Assignment
In the data that follows, find the line containing "824x561 pixels. Task: Toggle"; then quote that line and every line after it, exactly, through the last one.

Data for processing
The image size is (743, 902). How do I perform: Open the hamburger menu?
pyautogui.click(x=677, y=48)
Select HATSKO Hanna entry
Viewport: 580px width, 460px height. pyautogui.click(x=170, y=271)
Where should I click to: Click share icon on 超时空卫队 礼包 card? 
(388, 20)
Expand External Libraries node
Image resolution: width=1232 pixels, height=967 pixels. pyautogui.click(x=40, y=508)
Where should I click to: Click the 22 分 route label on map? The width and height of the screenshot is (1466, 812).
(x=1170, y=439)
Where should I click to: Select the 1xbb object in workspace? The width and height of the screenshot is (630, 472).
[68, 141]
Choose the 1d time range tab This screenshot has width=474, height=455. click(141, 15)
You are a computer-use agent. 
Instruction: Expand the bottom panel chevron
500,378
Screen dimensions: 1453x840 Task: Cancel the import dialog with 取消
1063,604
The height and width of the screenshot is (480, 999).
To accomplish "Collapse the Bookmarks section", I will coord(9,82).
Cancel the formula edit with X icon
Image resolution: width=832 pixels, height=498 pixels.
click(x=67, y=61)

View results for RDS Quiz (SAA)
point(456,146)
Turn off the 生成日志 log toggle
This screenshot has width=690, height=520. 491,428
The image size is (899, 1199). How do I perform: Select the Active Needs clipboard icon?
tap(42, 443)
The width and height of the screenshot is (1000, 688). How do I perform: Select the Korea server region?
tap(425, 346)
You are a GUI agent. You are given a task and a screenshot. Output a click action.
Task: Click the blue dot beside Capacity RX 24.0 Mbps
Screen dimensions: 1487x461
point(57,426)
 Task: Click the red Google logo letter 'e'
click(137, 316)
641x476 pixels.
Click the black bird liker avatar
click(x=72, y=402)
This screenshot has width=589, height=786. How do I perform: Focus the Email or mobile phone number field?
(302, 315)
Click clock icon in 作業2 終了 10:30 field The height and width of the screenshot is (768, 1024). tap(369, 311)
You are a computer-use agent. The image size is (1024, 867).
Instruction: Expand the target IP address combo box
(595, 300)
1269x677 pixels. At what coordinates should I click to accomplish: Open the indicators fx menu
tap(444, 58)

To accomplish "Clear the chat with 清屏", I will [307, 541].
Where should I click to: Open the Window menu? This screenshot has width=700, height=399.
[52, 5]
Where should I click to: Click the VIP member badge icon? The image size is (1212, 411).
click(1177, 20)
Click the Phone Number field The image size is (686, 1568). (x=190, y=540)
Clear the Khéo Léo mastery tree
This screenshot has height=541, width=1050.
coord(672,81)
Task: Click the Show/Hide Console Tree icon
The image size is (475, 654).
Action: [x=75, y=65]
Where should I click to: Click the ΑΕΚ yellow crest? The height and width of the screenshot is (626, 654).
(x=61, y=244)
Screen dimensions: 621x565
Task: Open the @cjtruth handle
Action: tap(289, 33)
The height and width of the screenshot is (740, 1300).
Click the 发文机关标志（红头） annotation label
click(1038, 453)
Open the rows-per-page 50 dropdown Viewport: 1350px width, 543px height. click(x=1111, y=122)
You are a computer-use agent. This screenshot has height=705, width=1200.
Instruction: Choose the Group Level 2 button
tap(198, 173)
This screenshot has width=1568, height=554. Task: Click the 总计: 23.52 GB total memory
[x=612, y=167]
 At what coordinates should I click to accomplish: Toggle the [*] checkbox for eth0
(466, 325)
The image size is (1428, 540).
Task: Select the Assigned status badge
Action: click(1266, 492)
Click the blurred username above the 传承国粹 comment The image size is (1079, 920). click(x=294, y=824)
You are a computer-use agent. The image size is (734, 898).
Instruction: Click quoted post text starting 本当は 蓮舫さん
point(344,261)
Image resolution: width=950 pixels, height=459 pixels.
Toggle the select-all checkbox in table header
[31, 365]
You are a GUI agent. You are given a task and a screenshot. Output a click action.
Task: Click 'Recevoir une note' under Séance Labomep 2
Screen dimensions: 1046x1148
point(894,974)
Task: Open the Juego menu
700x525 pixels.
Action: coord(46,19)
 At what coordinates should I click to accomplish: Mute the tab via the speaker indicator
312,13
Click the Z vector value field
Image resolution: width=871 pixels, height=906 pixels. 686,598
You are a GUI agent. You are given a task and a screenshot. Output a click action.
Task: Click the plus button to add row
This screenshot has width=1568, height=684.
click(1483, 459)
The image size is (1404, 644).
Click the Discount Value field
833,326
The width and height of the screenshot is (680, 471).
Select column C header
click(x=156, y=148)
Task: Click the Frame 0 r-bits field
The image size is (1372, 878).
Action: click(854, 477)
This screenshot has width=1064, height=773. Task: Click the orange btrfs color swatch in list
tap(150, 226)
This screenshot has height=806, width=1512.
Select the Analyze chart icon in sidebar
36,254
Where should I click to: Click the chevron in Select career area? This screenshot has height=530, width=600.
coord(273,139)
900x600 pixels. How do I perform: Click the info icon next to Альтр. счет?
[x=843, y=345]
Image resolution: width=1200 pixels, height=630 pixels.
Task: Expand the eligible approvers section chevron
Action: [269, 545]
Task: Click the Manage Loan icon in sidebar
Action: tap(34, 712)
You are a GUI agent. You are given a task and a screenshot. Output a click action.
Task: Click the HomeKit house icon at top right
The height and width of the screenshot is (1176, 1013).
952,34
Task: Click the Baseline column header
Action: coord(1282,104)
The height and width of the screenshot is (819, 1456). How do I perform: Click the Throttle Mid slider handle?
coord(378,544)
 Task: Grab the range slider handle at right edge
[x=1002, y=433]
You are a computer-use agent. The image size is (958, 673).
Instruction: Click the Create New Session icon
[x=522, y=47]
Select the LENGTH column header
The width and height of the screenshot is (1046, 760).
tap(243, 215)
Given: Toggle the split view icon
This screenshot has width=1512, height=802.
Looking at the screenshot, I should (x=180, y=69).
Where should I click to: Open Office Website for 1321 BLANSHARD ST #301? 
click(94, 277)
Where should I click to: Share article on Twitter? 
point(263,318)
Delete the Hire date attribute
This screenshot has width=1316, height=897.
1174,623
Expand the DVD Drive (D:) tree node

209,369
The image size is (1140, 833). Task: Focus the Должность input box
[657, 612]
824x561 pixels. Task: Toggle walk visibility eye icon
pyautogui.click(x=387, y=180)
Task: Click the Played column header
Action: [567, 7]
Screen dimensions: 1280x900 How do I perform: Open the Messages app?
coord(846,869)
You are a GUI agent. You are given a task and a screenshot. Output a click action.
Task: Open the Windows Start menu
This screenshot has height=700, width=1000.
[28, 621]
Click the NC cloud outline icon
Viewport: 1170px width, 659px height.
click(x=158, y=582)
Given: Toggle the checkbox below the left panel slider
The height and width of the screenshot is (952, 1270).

Reply
824x561 pixels. Task: Toggle walk visibility eye icon
pyautogui.click(x=387, y=180)
Task: Click the Played column header
Action: [567, 7]
Screen dimensions: 1280x900 How do I perform: Open the Messages app?
coord(846,869)
You are a GUI agent. You are given a task and a screenshot. Output a click action.
Task: Open the Windows Start menu
This screenshot has height=700, width=1000.
[28, 621]
Click the NC cloud outline icon
Viewport: 1170px width, 659px height.
click(x=158, y=582)
Given: Toggle the checkbox below the left panel slider
The height and width of the screenshot is (952, 1270).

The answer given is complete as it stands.